EXERCISE GOAL: Retype the records below from their first line through the line holding "You are a computer-use", including both ends and no pictures.
· · · · · · ·
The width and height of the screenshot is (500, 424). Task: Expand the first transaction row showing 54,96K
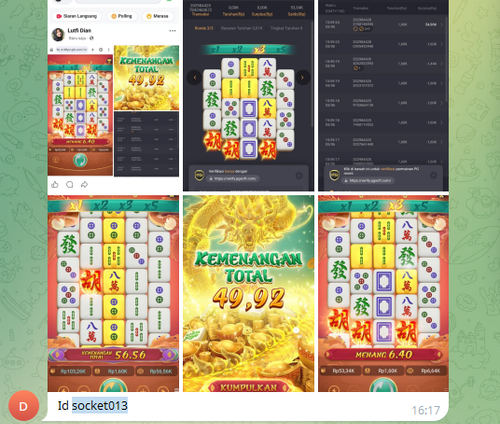click(x=383, y=24)
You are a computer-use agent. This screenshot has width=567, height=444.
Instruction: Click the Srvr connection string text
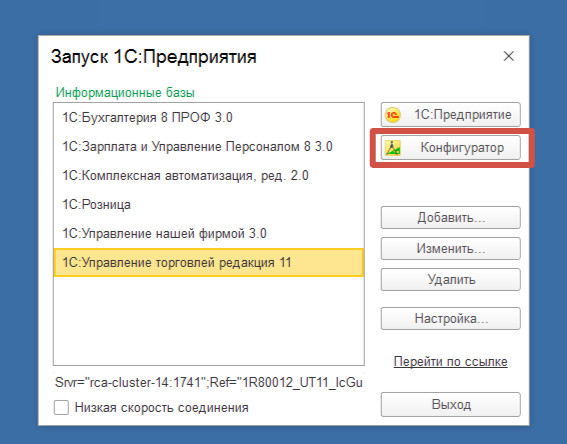209,383
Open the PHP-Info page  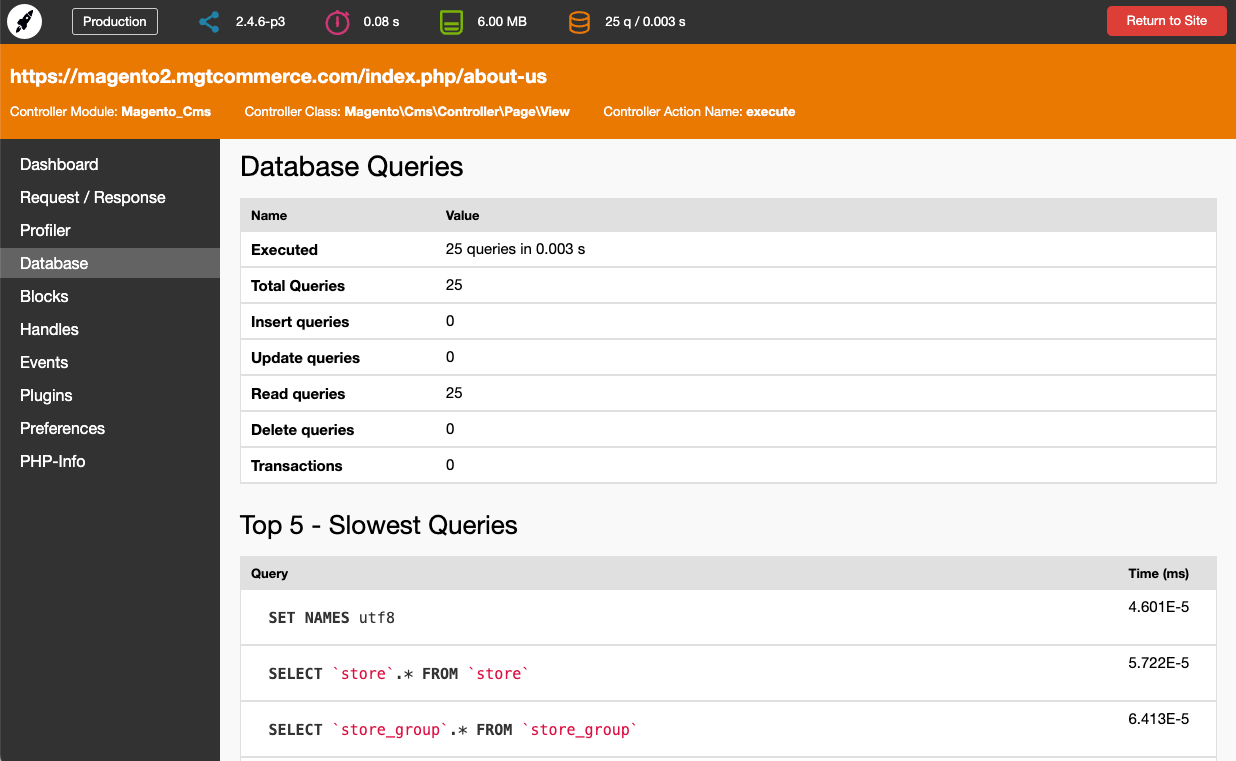click(53, 462)
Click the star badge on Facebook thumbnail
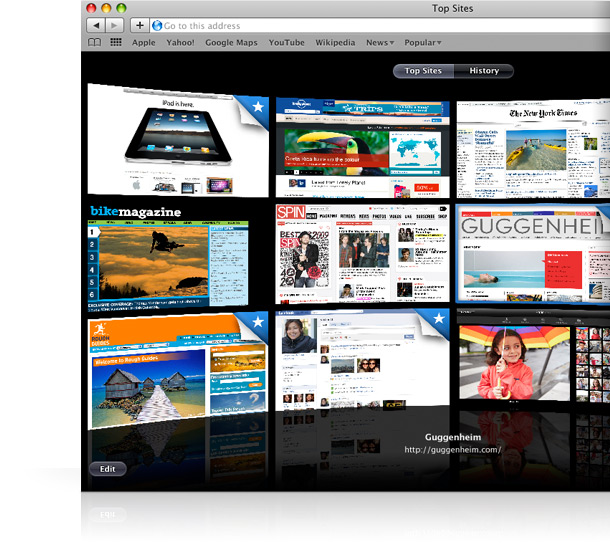610x549 pixels. (x=437, y=323)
· · · · · · ·
EXERCISE RESULT:
The width and height of the screenshot is (500, 424). Task: Expand the first transaction row showing 54,96K
click(x=383, y=24)
You are a computer-use agent. This screenshot has width=567, height=444.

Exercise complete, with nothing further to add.